Rim Keskes scite author profile

It is well established that cystic fibrosis transmembrane conductance regulator gene (CFTR) mutations are involved in congenital bilateral absence of the vas deferens (CBAVD), causing obstructive azoospermia and male infertility. Also, several studies reported a relatively high prevalence of CFTR gene mutations in healthy men presenting reduced sperm quality. In this study, we investigate ΔF508 mutation and IVS8-polyT polymorphism in CFTR gene in Tunisian infertile men without CBAVD. Genetic analyses were performed in 148 infertile patients and 126 fertile individuals. The polymorphic IVS8-polyT tract in CFTR gene was analysed in only 129 infertile patients and 54 individuals of control group. As well, we screened for Y chromosome microdeletions in all infertile patients.
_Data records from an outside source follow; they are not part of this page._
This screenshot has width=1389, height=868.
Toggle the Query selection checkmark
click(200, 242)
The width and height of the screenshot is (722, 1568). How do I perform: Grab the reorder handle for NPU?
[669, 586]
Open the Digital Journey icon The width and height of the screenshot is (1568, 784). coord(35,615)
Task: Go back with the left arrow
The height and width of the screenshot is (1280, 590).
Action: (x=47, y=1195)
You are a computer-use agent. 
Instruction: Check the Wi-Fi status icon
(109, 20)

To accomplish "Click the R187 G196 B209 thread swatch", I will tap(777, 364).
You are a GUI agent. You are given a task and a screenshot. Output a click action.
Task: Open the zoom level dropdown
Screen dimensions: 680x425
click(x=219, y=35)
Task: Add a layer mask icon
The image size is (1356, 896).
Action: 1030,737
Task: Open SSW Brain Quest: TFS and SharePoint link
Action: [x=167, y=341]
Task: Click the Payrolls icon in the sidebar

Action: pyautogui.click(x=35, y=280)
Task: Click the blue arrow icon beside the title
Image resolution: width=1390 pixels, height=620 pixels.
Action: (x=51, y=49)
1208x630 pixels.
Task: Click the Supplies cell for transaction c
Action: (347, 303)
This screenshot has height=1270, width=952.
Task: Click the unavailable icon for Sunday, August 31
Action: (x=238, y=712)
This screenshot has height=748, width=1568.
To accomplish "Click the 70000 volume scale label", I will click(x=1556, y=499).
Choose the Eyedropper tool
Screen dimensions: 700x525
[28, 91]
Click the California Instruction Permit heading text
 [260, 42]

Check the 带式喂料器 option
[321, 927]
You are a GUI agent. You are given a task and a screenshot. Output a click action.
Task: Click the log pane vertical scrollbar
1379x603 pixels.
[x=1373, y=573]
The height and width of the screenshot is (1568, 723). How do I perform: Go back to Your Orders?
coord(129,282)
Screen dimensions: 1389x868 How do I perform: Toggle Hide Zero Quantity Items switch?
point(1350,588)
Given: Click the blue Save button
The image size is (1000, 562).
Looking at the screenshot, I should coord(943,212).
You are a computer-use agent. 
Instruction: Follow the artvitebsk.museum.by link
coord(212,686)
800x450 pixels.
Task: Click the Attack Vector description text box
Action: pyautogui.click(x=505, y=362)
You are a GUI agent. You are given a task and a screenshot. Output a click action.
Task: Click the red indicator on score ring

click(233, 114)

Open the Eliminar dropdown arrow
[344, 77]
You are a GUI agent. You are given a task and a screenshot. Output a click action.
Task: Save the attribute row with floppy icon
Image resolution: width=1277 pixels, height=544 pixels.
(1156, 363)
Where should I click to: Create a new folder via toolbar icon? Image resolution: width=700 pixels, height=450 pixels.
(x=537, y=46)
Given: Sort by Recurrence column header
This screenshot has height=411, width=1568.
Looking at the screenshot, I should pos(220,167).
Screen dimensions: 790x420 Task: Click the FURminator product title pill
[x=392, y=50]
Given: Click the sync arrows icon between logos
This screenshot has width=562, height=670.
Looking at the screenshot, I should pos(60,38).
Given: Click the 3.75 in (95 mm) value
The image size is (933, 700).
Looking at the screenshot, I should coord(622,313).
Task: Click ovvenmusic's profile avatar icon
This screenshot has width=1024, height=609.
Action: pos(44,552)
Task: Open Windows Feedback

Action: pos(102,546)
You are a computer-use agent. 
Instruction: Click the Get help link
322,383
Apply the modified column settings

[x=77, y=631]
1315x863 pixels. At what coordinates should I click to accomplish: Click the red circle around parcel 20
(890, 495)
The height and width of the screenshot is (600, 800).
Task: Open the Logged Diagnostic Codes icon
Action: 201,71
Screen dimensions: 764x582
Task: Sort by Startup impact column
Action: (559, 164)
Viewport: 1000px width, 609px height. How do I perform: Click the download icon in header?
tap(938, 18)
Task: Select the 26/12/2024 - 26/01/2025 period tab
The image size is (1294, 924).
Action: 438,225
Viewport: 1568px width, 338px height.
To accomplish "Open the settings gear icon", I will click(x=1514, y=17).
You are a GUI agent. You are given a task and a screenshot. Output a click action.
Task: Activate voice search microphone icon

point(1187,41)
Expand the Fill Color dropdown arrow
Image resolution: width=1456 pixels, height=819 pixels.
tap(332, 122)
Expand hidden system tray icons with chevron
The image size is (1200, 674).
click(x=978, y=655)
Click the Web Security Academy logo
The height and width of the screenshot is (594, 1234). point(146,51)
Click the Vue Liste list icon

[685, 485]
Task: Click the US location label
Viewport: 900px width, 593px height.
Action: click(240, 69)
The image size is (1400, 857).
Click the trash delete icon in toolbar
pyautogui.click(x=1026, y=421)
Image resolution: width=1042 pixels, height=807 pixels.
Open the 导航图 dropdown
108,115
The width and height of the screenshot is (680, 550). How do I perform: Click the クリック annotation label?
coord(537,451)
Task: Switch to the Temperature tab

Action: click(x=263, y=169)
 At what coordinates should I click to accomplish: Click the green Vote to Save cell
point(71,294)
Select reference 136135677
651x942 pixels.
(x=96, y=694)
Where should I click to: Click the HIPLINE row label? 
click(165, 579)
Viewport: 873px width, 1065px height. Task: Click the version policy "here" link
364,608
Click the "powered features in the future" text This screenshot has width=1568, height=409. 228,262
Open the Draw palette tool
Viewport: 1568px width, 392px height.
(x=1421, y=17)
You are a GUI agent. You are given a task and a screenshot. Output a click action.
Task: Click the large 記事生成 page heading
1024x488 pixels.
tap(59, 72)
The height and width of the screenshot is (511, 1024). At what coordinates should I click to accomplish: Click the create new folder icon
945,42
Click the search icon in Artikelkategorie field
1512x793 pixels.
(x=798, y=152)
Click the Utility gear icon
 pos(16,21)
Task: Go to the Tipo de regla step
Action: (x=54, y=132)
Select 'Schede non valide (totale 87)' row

No ΔF508 mutation was diagnosed either in infertile patients or in control group. 5T allele of IVS8-polyT tract was found in both infertile men (4.26%) and fertile individuals (8.33%). 5T/5T genotype was observed only in two azoospermic patients without Y microdeletions. The most frequent genotype of IVS8-polyT tract in infertile men and controls was 7T/7T (69.75% and 59.25% respectively). There was no association between IVS8-polyT polymorphism and reduced semen quality. Neither ΔF508 mutation nor 5T allele is involved in pathogenesis of male infertility in Tunisian infertile patients without CBAVD.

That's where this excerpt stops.